(Stored data)
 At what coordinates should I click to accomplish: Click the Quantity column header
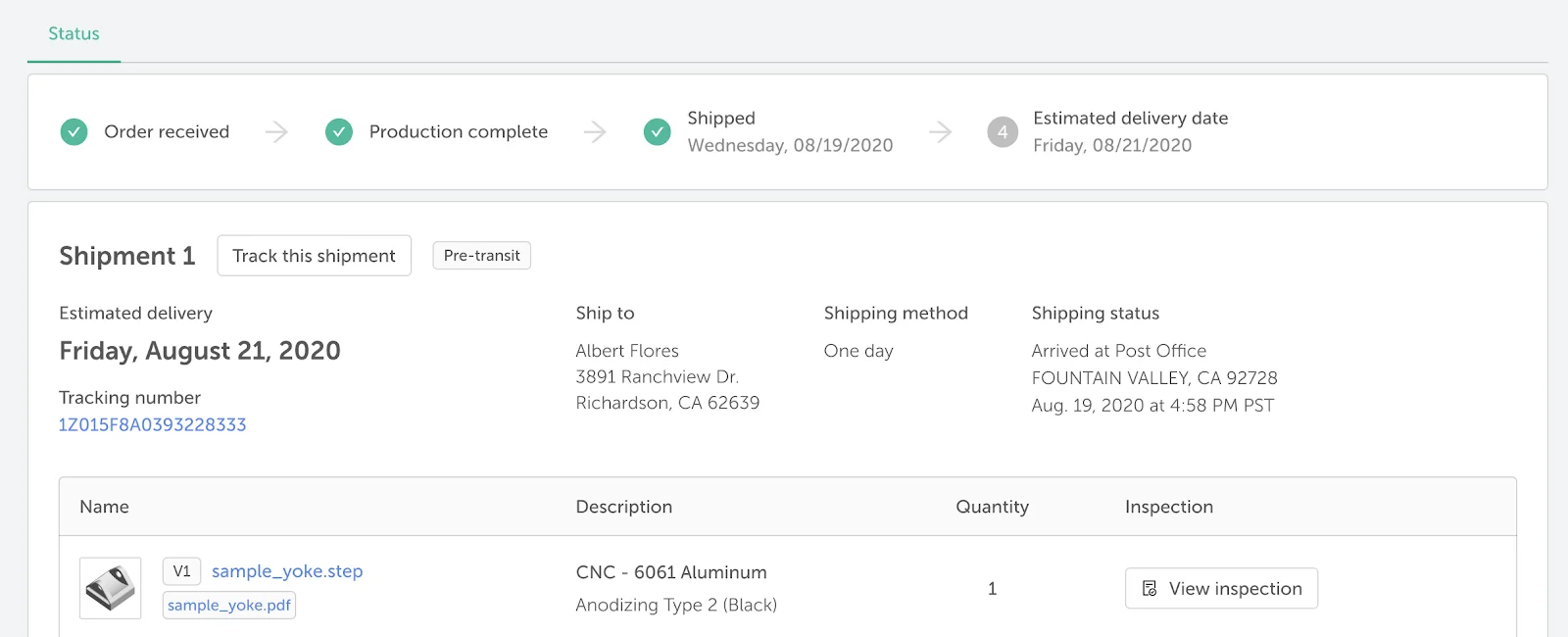point(993,507)
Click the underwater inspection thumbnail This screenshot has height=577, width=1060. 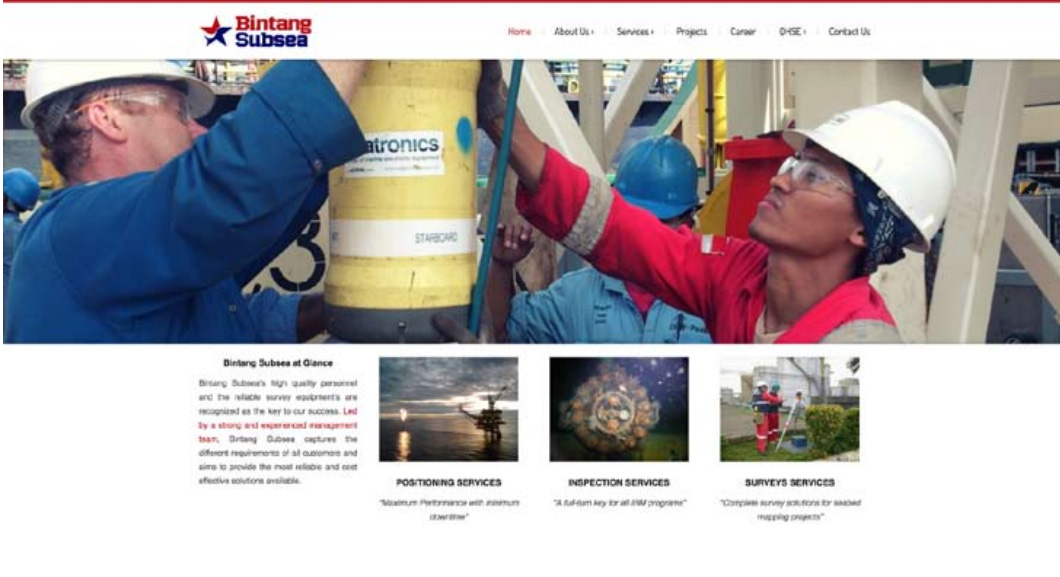click(619, 409)
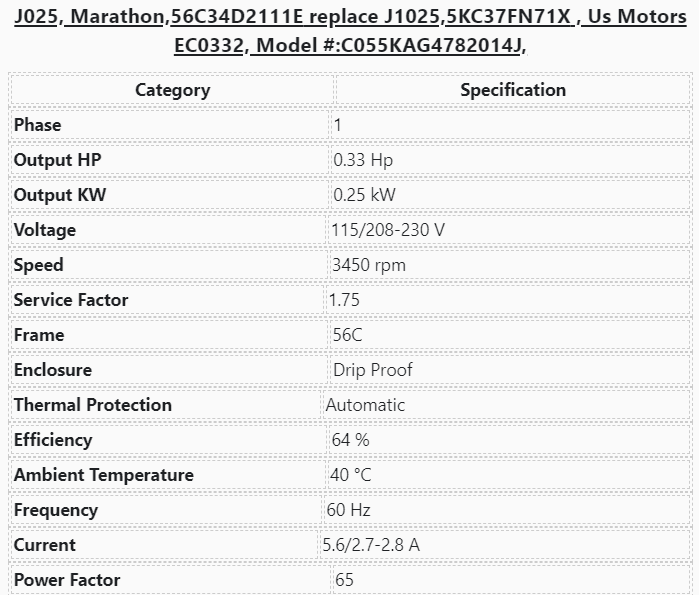The width and height of the screenshot is (699, 595).
Task: Click the 3450 rpm value
Action: [x=369, y=265]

> _Task objective_:
Turn the records, from the start through the line containing "point(993,507)", into a numbered list, skipping blank lines. Leave out the pictures.

> _The solution_:
1.  At what coordinates should I click to accomplish: Click the Quantity column header
2. point(993,507)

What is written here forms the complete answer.